Hello there,
i am creating an ansible script to create free wildcard ssl for my multiple domains. i can create those ssl certificates manually but facing issue while doing it via ansible, because the command we using to create wildcard ssl it will provide us a TXT record value, but i am unable to update that TXT vaule on the fly, is there any way by which i can automate this process.
My domain is: livesem.co.il
I ran this command: certbot certonly -d '*.livesem.co.il' --manual --preferred-challenges dns
It produced this output: unable to get TXT record value via ansible.
Is there any API from let's encrypt from where we can send wildcard request and get the TXT value and i will update that value in dns record manually ?

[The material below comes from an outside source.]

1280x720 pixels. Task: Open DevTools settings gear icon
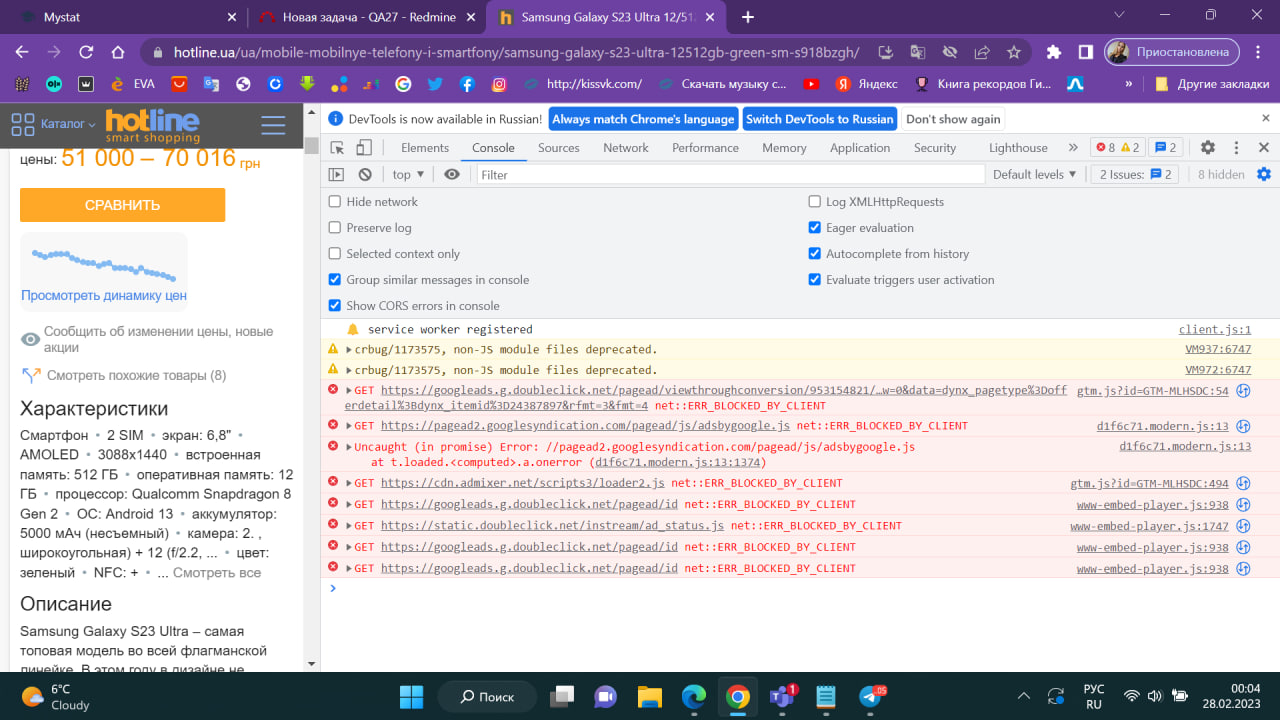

Do you? Is there another DNS server that you can update automatically?
In principle, the "CNAME method" is simple--create a CNAME record pointing _acme-challenge.whateverdomainyouwantacertfor.com to domainwhosednsyoucontrol.com. Then, instead of needing to make automated DNS updates for _acme-challenge.whateverdomainyouwantacertfor.com, you'd instead make them for domainwhosednsyoucontrol.com. But you still need to be able to make automated DNS updates to something in order for wildcards to be usable.
Thanks alot for your update, can you please do one more favour?
please tell me what parameter should i pass into the certbot command during ssl creation time ?
that would be really helpful for me.
Do you mean you have no access to the DNS provider, or that you do not have easy access to the DNS?
If you have no access at all to DNS, you can not get a wildcard.
If you do not have easy access, but can work with whomever manages DNS, you can delegate authority for the domains to another DNS provider with acme_challenge records. The popular way to do this is by running an instance of ACME-DNS, and having the main dns record delegate authority to it.
yes i don't have easy access to that dns.
Suppose i want to create free wild-card let's encrypt ssl certificate for a domain via ansible scripts , i can't find the TXT record on the fly during ansible execution . so i want a alternative way that how i can easily create ssl's without TXT records.
@danb35 i was talking about this thread. please let me know what parameter should i pass into certboat command while creating ssl's with cname method which you mentioned yesterday.
repeating what @danb35 said, that is not possible.
If you don't have easy access, but can access the master zone record, you can enter an _acme-challenge record that delegates control to a DNS server you can more easily manage.
This sounds like an anti-pattern. ansible is typically used to launch/control ephemeral virtual servers. provisioning a certificate via letsencrypt during these types of processes is discouraged as it typically causes rate-limit and other errors for those who implement it. a better model is to centrally provision the certificates and have ansible pull from there OR use a system that persists certificates across server creations.